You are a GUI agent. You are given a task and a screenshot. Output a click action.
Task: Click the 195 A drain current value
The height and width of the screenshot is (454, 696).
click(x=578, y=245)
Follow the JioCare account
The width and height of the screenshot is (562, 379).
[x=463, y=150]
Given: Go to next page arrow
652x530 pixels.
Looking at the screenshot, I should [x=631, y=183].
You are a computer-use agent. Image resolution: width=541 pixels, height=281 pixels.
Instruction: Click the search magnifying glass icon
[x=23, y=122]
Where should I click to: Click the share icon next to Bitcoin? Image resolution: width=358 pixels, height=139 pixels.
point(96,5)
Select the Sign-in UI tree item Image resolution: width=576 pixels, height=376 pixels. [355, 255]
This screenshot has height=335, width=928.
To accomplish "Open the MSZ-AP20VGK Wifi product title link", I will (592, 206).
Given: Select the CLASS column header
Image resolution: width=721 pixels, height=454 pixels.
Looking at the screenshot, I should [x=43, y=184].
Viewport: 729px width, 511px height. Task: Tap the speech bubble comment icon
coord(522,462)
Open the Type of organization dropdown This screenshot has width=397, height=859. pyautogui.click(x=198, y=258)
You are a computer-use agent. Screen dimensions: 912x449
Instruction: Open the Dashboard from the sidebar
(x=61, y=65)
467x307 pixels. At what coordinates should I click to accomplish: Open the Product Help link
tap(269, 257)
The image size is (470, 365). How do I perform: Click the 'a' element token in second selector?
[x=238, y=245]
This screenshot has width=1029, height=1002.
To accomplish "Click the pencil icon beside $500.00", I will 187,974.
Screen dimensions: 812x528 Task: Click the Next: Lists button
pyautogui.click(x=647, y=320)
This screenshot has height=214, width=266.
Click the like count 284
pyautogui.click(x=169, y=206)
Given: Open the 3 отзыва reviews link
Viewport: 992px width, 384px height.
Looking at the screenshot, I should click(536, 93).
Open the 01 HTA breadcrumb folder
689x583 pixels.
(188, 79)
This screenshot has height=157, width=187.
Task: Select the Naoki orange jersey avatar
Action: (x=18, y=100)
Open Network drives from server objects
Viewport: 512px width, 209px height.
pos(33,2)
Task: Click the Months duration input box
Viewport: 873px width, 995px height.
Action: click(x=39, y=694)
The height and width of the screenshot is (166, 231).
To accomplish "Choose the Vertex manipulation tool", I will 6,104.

****************

Exercise goal - Write the whole listing out again. Keep every line exactly as it is.

Response to this task -
You are a GUI agent. You are given a task and a screenshot. Output a click action.
Task: Click the 195 A drain current value
The height and width of the screenshot is (454, 696).
click(x=578, y=245)
Follow the JioCare account
The width and height of the screenshot is (562, 379).
[x=463, y=150]
Given: Go to next page arrow
652x530 pixels.
Looking at the screenshot, I should [x=631, y=183].
You are a computer-use agent. Image resolution: width=541 pixels, height=281 pixels.
Instruction: Click the search magnifying glass icon
[x=23, y=122]
Where should I click to: Click the share icon next to Bitcoin? Image resolution: width=358 pixels, height=139 pixels.
point(96,5)
Select the Sign-in UI tree item Image resolution: width=576 pixels, height=376 pixels. [355, 255]
This screenshot has height=335, width=928.
To accomplish "Open the MSZ-AP20VGK Wifi product title link", I will (592, 206).
Given: Select the CLASS column header
Image resolution: width=721 pixels, height=454 pixels.
Looking at the screenshot, I should [x=43, y=184].
Viewport: 729px width, 511px height. Task: Tap the speech bubble comment icon
coord(522,462)
Open the Type of organization dropdown This screenshot has width=397, height=859. pyautogui.click(x=198, y=258)
You are a computer-use agent. Screen dimensions: 912x449
Instruction: Open the Dashboard from the sidebar
(x=61, y=65)
467x307 pixels. At what coordinates should I click to accomplish: Open the Product Help link
tap(269, 257)
The image size is (470, 365). How do I perform: Click the 'a' element token in second selector?
[x=238, y=245]
This screenshot has width=1029, height=1002.
To accomplish "Click the pencil icon beside $500.00", I will 187,974.
Screen dimensions: 812x528 Task: Click the Next: Lists button
pyautogui.click(x=647, y=320)
This screenshot has height=214, width=266.
Click the like count 284
pyautogui.click(x=169, y=206)
Given: Open the 3 отзыва reviews link
Viewport: 992px width, 384px height.
Looking at the screenshot, I should click(536, 93).
Open the 01 HTA breadcrumb folder
689x583 pixels.
(188, 79)
This screenshot has height=157, width=187.
Task: Select the Naoki orange jersey avatar
Action: (x=18, y=100)
Open Network drives from server objects
Viewport: 512px width, 209px height.
pos(33,2)
Task: Click the Months duration input box
Viewport: 873px width, 995px height.
Action: click(x=39, y=694)
The height and width of the screenshot is (166, 231).
To accomplish "Choose the Vertex manipulation tool", I will 6,104.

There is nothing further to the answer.